*Exercise details*: Rewrite every line of the data below with each instance of "[button]" changed to "[control]", leaving everything else unchanged.

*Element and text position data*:
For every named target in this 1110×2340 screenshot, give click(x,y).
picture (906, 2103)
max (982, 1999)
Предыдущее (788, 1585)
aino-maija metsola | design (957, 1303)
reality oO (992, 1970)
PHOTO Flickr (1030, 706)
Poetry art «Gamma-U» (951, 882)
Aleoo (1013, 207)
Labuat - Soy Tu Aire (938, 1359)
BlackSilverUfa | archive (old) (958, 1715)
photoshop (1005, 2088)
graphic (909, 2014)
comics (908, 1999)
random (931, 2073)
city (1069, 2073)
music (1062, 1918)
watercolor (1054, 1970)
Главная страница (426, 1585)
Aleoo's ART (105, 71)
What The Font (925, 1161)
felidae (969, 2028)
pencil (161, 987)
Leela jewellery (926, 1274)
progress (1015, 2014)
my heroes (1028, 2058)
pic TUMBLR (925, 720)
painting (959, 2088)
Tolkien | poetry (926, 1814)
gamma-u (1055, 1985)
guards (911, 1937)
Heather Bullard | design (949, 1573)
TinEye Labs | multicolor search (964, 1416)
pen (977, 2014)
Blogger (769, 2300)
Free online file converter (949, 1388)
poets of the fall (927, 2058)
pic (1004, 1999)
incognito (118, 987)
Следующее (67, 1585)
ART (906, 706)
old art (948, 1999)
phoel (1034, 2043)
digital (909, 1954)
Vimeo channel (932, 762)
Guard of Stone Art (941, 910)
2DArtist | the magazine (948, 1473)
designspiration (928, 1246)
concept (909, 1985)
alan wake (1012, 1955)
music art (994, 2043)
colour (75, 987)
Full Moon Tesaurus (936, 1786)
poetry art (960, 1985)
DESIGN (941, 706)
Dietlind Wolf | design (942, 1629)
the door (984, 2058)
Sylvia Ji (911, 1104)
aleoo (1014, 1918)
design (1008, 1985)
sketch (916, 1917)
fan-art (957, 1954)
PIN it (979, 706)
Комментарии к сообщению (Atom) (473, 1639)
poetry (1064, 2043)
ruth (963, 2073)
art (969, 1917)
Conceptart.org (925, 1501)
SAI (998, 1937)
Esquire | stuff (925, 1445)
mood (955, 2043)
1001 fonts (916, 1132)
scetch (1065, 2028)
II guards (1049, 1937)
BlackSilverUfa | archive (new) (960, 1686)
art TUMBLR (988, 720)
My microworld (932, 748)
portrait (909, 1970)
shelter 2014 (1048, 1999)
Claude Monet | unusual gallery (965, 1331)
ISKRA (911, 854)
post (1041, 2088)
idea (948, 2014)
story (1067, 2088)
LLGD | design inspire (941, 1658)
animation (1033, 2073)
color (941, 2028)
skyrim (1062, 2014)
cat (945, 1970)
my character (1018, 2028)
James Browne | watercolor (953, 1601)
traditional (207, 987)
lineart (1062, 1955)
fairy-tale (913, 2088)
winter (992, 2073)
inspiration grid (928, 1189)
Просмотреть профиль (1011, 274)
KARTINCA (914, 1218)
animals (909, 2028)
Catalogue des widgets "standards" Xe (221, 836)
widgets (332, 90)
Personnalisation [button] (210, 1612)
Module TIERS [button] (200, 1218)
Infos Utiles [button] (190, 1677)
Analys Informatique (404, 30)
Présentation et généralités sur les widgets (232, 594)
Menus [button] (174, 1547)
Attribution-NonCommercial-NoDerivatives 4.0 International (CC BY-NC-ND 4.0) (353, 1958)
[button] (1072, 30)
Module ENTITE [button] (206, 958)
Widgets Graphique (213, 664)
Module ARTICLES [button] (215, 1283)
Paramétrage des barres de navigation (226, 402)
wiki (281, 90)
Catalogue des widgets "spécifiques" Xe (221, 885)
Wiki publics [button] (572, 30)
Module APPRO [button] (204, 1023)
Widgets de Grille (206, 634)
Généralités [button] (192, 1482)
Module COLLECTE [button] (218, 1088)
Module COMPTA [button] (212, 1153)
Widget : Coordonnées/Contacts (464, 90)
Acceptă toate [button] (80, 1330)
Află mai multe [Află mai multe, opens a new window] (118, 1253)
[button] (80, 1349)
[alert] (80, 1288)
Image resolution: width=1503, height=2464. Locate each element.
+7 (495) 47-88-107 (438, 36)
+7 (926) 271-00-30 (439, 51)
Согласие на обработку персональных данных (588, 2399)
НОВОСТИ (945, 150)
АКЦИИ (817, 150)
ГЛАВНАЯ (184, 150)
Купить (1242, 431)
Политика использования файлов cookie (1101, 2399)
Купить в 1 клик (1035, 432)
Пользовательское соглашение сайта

*Final result*:
For every named target in this 1110×2340 screenshot, give click(x,y).
picture (906, 2103)
max (982, 1999)
Предыдущее (788, 1585)
aino-maija metsola | design (957, 1303)
reality oO (992, 1970)
PHOTO Flickr (1030, 706)
Poetry art «Gamma-U» (951, 882)
Aleoo (1013, 207)
Labuat - Soy Tu Aire (938, 1359)
BlackSilverUfa | archive (old) (958, 1715)
photoshop (1005, 2088)
graphic (909, 2014)
comics (908, 1999)
random (931, 2073)
city (1069, 2073)
music (1062, 1918)
watercolor (1054, 1970)
Главная страница (426, 1585)
Aleoo's ART (105, 71)
What The Font (925, 1161)
felidae (969, 2028)
pencil (161, 987)
Leela jewellery (926, 1274)
progress (1015, 2014)
my heroes (1028, 2058)
pic TUMBLR (925, 720)
painting (959, 2088)
Tolkien | poetry (926, 1814)
gamma-u (1055, 1985)
guards (911, 1937)
Heather Bullard | design (949, 1573)
TinEye Labs | multicolor search (964, 1416)
pen (977, 2014)
Blogger (769, 2300)
Free online file converter (949, 1388)
poets of the fall (927, 2058)
pic (1004, 1999)
incognito (118, 987)
Следующее (67, 1585)
ART (906, 706)
old art (948, 1999)
phoel (1034, 2043)
digital (909, 1954)
Vimeo channel (932, 762)
Guard of Stone Art (941, 910)
2DArtist | the magazine (948, 1473)
designspiration (928, 1246)
concept (909, 1985)
alan wake (1012, 1955)
music art (994, 2043)
colour (75, 987)
Full Moon Tesaurus (936, 1786)
poetry art (960, 1985)
DESIGN (941, 706)
Dietlind Wolf | design (942, 1629)
the door (984, 2058)
Sylvia Ji (911, 1104)
aleoo (1014, 1918)
design (1008, 1985)
sketch (916, 1917)
fan-art (957, 1954)
PIN it (979, 706)
Комментарии к сообщению (Atom) (473, 1639)
poetry (1064, 2043)
ruth (963, 2073)
art (969, 1917)
Conceptart.org (925, 1501)
SAI (998, 1937)
Esquire | stuff (925, 1445)
mood (955, 2043)
1001 fonts (916, 1132)
scetch (1065, 2028)
II guards (1049, 1937)
BlackSilverUfa | archive (new) (960, 1686)
art TUMBLR (988, 720)
My microworld (932, 748)
portrait (909, 1970)
shelter 2014 (1048, 1999)
Claude Monet | unusual gallery (965, 1331)
ISKRA (911, 854)
post (1041, 2088)
idea (948, 2014)
story (1067, 2088)
LLGD | design inspire (941, 1658)
animation (1033, 2073)
color (941, 2028)
skyrim (1062, 2014)
cat (945, 1970)
my character (1018, 2028)
James Browne | watercolor (953, 1601)
traditional (207, 987)
lineart (1062, 1955)
fairy-tale (913, 2088)
winter (992, 2073)
inspiration grid (928, 1189)
Просмотреть профиль (1011, 274)
KARTINCA (914, 1218)
animals (909, 2028)
Catalogue des widgets "standards" Xe (221, 836)
widgets (332, 90)
Personnalisation [control] (210, 1612)
Module TIERS [control] (200, 1218)
Infos Utiles [control] (190, 1677)
Analys Informatique (404, 30)
Présentation et généralités sur les widgets (232, 594)
Menus [control] (174, 1547)
Attribution-NonCommercial-NoDerivatives 4.0 International (CC BY-NC-ND 4.0) (353, 1958)
[control] (1072, 30)
Module ENTITE [control] (206, 958)
Widgets Graphique (213, 664)
Module ARTICLES [control] (215, 1283)
Paramétrage des barres de navigation (226, 402)
wiki (281, 90)
Catalogue des widgets "spécifiques" Xe (221, 885)
Wiki publics [control] (572, 30)
Module APPRO [control] (204, 1023)
Widgets de Grille (206, 634)
Généralités [control] (192, 1482)
Module COLLECTE [control] (218, 1088)
Module COMPTA [control] (212, 1153)
Widget : Coordonnées/Contacts (464, 90)
Acceptă toate [control] (80, 1330)
Află mai multe [Află mai multe, opens a new window] (118, 1253)
[control] (80, 1349)
[alert] (80, 1288)
Image resolution: width=1503, height=2464. Locate each element.
+7 (495) 47-88-107 (438, 36)
+7 (926) 271-00-30 (439, 51)
Согласие на обработку персональных данных (588, 2399)
НОВОСТИ (945, 150)
АКЦИИ (817, 150)
ГЛАВНАЯ (184, 150)
Купить (1242, 431)
Политика использования файлов cookie (1101, 2399)
Купить в 1 клик (1035, 432)
Пользовательское соглашение сайта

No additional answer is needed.